Heather Korbulic, the newly-appointed director of the Department of Employment Training and Rehabilitation, told lawmakers that, before the virus struck, Nevada’s unemployment division was receiving 10,000 new claims for benefits per month.
“We’re now receiving 10,000 a day,” she said, adding that the current system runs through the state telephone system.
To try to fix the problem, she said they are putting together a contract to move the entire filing system to a cloud-based system because the state phone system is unable to handle the load.
Kimberly Gaa of the Employment Security Division said they are also working to get the Pandemic Unemployment Assistance program that will enable the independent contractors, gig workers and others currently unable to get benefits to do so. She said that program is designed to help those people who are “not otherwise eligible.”
Since many of those people are currently applying but can’t, yet, get benefits Sen.
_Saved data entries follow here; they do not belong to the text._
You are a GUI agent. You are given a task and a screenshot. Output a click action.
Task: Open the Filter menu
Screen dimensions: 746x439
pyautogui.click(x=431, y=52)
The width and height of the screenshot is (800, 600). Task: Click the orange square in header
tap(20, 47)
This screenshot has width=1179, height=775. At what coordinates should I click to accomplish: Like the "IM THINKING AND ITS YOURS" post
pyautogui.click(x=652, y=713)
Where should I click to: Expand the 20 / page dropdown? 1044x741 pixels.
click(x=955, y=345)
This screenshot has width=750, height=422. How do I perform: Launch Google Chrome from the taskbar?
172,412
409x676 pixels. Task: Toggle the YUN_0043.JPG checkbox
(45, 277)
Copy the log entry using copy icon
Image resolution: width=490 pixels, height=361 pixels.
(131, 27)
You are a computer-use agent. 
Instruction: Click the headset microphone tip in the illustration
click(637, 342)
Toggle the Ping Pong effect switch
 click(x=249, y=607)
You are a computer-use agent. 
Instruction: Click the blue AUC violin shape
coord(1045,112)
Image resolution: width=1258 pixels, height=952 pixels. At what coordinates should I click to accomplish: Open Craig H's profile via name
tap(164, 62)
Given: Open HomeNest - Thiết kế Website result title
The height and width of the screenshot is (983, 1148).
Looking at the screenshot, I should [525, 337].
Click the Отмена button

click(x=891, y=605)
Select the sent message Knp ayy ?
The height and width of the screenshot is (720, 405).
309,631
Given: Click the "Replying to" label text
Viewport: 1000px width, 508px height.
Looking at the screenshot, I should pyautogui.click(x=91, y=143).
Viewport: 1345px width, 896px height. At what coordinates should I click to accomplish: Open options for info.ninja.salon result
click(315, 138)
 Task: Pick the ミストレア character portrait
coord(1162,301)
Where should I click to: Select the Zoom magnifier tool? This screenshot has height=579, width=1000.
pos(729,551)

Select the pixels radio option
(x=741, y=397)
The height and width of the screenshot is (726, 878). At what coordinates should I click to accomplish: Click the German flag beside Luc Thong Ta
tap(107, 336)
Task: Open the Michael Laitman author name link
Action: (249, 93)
Pete Goicoechea, R-Eureka, said it would make sense to tell those people to hold off until May 15 when the PUA program will hopefully go live.
Korbulic said now that the contracts have been executed, the department is working to put together some outreach to help people navigate the system
Gaa said they are also working on other changes to processes at the division to speed up and ease the process of applying for and receiving benefits.
In addition, the legislative panel approved three work programs, each worth $416,000, to provide temporary medical staff to the state prison system to help keep the virus out of Nevada’s prisons and conservation camps.
Department of Corrections Director Charles Daniels said the money will support up to 28 registered nurses to staff entry points at each institution focused exclusively on examining and testing everyone who enters any prison institution. He said that includes temperature testing for a fever, runny noses, sore throats and other signs of respiratory distress. Prison officials said that, while they now have 11 staff who have tested positive for the coronoavirus but no inmates.
They said that is in large part because the department reacted early in February to begin social distancing, masks for staff and others coming in and out of any of the institutions.
But Assemblywoman Dr. Robin Titus, R-Wellington, suggested that they really don’t need RN’s for that duty, that Licensed Practical Nurses and other lower level medical professionals could handle the examinations. Prison medical officials said in the current market, RN’s are easier to find and hire than LPN’s.
The money will come from the Inmate Welfare Account, Inmate Offenders Store and Prison Store funds. But lawmakers were told they fully expect to get reimbursed for “every penny” of that and restore it to the inmate funds within the system.